| Directions |
From the entries, copy every line that carries the string "showing".

======== Supplied information

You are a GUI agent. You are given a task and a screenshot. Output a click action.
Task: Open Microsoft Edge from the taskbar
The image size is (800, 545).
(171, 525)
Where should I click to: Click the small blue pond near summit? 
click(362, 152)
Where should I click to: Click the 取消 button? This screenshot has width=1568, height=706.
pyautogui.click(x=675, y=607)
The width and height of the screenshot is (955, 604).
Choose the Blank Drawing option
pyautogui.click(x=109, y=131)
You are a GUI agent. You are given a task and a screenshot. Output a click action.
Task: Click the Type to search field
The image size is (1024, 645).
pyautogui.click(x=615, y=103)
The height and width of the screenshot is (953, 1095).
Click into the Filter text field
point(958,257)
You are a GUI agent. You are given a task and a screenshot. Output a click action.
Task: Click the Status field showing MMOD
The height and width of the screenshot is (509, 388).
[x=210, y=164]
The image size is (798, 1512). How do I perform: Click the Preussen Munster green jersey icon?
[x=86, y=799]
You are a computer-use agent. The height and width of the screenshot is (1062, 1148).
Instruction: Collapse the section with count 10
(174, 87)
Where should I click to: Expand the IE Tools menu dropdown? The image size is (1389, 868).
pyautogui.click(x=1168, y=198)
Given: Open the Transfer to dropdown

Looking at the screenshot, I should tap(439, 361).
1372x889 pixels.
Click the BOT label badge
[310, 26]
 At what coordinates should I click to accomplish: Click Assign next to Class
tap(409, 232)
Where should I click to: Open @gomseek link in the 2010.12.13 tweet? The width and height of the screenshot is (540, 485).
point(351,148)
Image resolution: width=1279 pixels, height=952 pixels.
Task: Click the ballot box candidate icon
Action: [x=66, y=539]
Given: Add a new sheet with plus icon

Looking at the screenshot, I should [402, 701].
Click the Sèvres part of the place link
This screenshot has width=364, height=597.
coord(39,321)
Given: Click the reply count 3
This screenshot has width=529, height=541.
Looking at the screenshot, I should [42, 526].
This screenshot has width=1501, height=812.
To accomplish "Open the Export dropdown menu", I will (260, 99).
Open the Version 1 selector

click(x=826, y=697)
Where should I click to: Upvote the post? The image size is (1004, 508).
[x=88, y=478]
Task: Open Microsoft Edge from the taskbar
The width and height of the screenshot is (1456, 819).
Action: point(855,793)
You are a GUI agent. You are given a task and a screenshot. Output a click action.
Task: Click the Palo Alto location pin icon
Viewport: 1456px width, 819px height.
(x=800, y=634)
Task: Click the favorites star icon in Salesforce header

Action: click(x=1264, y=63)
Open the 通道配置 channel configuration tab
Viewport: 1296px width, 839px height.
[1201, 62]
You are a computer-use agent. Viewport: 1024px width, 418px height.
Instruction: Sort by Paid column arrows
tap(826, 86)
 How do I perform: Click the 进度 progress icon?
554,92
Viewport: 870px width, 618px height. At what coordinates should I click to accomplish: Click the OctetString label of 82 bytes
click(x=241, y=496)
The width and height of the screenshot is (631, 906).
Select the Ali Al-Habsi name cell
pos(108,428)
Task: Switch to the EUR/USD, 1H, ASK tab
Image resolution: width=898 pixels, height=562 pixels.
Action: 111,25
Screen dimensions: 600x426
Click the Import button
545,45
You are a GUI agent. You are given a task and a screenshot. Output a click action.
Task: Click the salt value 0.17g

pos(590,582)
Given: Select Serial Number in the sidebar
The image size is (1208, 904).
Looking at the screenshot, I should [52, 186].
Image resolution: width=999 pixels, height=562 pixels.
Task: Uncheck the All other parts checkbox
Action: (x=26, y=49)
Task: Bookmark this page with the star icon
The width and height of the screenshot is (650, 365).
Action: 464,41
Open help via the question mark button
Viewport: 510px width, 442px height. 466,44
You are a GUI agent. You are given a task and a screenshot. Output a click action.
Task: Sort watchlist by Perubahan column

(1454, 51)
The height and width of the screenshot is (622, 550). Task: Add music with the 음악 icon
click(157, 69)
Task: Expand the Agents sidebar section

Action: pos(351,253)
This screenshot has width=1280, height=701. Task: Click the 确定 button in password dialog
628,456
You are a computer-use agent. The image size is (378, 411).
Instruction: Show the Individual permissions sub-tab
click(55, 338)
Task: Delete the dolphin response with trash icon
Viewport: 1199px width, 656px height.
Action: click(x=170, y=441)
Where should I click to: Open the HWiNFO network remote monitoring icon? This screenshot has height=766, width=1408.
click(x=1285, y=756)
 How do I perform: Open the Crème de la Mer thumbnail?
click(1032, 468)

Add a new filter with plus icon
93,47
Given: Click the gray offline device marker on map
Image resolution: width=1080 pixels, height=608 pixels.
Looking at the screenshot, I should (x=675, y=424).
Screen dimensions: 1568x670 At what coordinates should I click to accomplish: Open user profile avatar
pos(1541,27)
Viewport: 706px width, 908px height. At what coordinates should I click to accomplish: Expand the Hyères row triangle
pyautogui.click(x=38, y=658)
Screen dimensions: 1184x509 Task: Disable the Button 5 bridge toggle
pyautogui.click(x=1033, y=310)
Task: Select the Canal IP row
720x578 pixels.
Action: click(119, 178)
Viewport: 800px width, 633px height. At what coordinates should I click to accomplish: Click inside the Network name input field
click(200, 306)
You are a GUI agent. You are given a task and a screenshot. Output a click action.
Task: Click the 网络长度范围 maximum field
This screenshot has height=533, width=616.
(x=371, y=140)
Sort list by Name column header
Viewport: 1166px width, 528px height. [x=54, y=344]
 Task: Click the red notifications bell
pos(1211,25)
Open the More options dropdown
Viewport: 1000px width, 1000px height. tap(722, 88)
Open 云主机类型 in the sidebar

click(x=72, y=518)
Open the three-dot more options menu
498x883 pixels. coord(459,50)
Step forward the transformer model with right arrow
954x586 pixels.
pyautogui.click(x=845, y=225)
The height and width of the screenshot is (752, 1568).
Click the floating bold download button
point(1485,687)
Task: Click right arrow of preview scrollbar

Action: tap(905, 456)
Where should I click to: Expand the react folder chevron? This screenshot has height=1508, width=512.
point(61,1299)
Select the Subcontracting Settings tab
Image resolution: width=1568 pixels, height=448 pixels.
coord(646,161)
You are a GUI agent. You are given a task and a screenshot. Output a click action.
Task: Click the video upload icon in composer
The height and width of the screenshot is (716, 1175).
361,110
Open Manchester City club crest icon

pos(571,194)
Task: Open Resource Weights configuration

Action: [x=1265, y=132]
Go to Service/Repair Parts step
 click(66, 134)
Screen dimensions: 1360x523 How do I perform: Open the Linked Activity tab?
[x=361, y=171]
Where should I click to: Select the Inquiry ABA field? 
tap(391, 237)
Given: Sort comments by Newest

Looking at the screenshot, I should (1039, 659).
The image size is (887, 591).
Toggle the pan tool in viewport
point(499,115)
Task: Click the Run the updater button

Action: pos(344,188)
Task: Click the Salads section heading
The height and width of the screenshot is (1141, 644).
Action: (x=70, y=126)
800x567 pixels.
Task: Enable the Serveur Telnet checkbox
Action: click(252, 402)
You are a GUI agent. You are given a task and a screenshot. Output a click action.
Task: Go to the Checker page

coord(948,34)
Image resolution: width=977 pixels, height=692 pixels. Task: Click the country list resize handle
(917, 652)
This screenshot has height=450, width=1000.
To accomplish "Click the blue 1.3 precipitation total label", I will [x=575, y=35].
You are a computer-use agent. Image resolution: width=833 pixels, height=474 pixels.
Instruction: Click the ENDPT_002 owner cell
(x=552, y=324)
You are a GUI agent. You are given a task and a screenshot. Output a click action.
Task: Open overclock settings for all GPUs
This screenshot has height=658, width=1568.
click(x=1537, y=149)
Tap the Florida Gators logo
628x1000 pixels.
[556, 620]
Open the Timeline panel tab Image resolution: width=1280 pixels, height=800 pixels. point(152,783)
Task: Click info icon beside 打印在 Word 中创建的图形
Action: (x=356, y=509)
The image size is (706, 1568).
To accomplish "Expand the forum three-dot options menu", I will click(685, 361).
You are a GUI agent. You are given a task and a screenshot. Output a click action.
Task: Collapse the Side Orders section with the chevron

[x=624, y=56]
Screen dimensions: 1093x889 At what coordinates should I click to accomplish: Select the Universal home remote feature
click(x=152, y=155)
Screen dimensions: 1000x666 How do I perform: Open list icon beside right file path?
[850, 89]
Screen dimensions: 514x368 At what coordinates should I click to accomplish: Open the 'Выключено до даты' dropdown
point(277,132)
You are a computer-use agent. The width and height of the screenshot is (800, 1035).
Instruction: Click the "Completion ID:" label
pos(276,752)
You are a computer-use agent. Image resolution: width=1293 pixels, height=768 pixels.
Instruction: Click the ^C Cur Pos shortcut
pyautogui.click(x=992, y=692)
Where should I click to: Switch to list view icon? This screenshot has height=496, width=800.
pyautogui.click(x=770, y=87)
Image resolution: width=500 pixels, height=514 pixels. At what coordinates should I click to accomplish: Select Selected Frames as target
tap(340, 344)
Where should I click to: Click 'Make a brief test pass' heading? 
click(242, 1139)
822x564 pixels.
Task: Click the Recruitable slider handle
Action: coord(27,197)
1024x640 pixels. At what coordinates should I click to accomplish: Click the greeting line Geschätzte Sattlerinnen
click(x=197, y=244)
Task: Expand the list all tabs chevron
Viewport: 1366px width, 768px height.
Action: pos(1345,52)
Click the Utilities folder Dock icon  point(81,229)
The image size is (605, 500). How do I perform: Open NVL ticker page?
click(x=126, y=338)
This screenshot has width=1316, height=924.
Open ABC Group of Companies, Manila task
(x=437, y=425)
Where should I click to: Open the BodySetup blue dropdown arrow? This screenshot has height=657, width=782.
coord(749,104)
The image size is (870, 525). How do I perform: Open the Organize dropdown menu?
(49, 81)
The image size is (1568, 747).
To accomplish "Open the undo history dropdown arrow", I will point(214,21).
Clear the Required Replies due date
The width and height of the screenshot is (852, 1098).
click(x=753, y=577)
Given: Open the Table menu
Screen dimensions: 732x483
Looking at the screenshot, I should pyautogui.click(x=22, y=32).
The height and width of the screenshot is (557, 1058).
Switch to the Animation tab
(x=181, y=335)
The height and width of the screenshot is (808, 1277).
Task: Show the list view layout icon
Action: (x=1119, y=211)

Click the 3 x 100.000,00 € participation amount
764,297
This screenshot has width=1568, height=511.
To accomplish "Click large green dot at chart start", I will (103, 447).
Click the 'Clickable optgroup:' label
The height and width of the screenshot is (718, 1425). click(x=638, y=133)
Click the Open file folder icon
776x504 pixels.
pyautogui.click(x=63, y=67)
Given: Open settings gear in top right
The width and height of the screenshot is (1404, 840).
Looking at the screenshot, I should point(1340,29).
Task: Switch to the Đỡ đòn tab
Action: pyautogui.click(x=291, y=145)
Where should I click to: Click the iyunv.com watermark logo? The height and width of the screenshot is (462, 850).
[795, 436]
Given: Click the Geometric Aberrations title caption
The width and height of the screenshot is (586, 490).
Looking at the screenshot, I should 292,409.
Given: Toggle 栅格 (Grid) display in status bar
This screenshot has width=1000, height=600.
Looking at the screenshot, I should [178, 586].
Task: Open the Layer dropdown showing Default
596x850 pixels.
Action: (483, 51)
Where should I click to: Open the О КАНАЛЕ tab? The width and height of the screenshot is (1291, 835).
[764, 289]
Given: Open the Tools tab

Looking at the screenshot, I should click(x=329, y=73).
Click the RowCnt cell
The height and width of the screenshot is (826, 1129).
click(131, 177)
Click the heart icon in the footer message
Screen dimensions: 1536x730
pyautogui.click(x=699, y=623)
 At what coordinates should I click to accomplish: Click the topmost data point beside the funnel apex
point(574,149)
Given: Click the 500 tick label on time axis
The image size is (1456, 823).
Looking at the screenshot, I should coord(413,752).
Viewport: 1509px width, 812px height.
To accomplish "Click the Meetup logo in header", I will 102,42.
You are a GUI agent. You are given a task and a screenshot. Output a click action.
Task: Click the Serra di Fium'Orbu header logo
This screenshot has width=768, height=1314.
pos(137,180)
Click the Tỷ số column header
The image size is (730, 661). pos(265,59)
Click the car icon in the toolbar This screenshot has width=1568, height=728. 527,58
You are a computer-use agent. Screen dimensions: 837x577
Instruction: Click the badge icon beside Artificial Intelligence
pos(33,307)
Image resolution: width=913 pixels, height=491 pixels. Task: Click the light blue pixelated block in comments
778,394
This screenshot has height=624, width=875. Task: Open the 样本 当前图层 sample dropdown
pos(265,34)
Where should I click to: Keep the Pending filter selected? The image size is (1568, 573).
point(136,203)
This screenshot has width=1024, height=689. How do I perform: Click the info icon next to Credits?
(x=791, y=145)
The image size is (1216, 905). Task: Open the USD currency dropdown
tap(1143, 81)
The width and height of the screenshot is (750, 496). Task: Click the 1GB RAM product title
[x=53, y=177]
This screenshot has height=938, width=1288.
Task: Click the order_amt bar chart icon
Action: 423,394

================

| Task output |
Task: Click the Status field showing MMOD
Task: Open the Layer dropdown showing Default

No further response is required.